[Stored data]
---+---
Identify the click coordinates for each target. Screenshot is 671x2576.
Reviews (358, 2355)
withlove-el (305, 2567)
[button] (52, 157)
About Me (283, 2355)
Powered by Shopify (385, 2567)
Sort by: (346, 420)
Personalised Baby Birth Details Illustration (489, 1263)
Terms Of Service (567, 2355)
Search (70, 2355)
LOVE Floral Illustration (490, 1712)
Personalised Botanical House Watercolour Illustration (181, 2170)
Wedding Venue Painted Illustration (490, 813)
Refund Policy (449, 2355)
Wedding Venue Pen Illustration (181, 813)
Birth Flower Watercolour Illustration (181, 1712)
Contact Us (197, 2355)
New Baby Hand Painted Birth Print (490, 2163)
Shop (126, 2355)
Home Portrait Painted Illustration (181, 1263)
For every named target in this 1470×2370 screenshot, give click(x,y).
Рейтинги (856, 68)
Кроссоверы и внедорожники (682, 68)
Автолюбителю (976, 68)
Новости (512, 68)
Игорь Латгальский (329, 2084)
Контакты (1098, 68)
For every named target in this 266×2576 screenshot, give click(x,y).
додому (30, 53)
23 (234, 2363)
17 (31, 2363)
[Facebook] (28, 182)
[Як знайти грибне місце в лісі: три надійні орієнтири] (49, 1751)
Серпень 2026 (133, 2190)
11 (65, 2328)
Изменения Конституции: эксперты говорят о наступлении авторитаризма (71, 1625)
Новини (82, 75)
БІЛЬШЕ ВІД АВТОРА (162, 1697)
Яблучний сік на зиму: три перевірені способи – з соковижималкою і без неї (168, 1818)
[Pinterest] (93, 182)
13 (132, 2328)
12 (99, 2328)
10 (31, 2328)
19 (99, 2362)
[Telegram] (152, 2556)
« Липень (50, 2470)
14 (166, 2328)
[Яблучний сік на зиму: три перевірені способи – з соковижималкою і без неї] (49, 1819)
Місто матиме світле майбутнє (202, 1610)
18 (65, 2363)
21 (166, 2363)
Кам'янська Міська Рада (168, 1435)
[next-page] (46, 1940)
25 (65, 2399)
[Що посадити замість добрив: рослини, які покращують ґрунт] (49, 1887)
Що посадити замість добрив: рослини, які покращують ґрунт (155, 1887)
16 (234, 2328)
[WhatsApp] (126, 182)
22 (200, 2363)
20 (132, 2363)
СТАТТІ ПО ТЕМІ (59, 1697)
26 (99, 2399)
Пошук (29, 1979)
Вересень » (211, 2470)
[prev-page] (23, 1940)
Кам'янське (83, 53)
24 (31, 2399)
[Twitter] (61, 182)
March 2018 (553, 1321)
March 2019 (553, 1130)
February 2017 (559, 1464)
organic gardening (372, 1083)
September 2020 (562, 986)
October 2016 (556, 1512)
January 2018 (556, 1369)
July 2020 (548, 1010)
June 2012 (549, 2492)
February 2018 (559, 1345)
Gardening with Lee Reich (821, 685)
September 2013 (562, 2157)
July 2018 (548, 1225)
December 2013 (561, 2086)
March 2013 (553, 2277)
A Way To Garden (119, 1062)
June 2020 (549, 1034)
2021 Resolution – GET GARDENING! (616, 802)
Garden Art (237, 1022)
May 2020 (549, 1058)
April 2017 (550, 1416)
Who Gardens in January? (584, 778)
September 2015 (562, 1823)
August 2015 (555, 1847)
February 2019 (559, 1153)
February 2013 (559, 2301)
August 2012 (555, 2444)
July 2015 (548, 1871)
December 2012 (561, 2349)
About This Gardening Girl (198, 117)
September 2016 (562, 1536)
---+---
## Exercise goal
Go through the lines above and count those with "click"; report only the number.

## Exercise output
3